Aim of the exercise — Return the listing below in full, with every line exactly as it is.

*** Opening Available data ***

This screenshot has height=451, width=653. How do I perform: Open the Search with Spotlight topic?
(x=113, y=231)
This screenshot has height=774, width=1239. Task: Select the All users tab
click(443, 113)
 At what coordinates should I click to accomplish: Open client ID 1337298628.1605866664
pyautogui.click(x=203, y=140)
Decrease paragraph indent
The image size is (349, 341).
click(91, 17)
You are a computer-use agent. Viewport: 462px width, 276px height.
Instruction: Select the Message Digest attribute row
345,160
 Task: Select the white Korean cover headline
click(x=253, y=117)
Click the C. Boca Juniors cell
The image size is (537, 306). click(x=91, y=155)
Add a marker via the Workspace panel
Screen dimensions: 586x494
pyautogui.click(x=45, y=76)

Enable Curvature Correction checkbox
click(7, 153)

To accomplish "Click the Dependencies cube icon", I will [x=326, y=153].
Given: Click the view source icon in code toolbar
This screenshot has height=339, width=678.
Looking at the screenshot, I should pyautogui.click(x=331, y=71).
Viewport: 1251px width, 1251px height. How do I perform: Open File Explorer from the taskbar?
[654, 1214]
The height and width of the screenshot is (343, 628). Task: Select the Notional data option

*** Closing Available data ***

Expected answer —
This screenshot has height=451, width=653. How do I perform: Open the Search with Spotlight topic?
(x=113, y=231)
This screenshot has height=774, width=1239. Task: Select the All users tab
click(443, 113)
 At what coordinates should I click to accomplish: Open client ID 1337298628.1605866664
pyautogui.click(x=203, y=140)
Decrease paragraph indent
The image size is (349, 341).
click(91, 17)
You are a computer-use agent. Viewport: 462px width, 276px height.
Instruction: Select the Message Digest attribute row
345,160
 Task: Select the white Korean cover headline
click(x=253, y=117)
Click the C. Boca Juniors cell
The image size is (537, 306). click(x=91, y=155)
Add a marker via the Workspace panel
Screen dimensions: 586x494
pyautogui.click(x=45, y=76)

Enable Curvature Correction checkbox
click(7, 153)

To accomplish "Click the Dependencies cube icon", I will [x=326, y=153].
Given: Click the view source icon in code toolbar
This screenshot has height=339, width=678.
Looking at the screenshot, I should pyautogui.click(x=331, y=71).
Viewport: 1251px width, 1251px height. How do I perform: Open File Explorer from the taskbar?
[654, 1214]
The height and width of the screenshot is (343, 628). Task: Select the Notional data option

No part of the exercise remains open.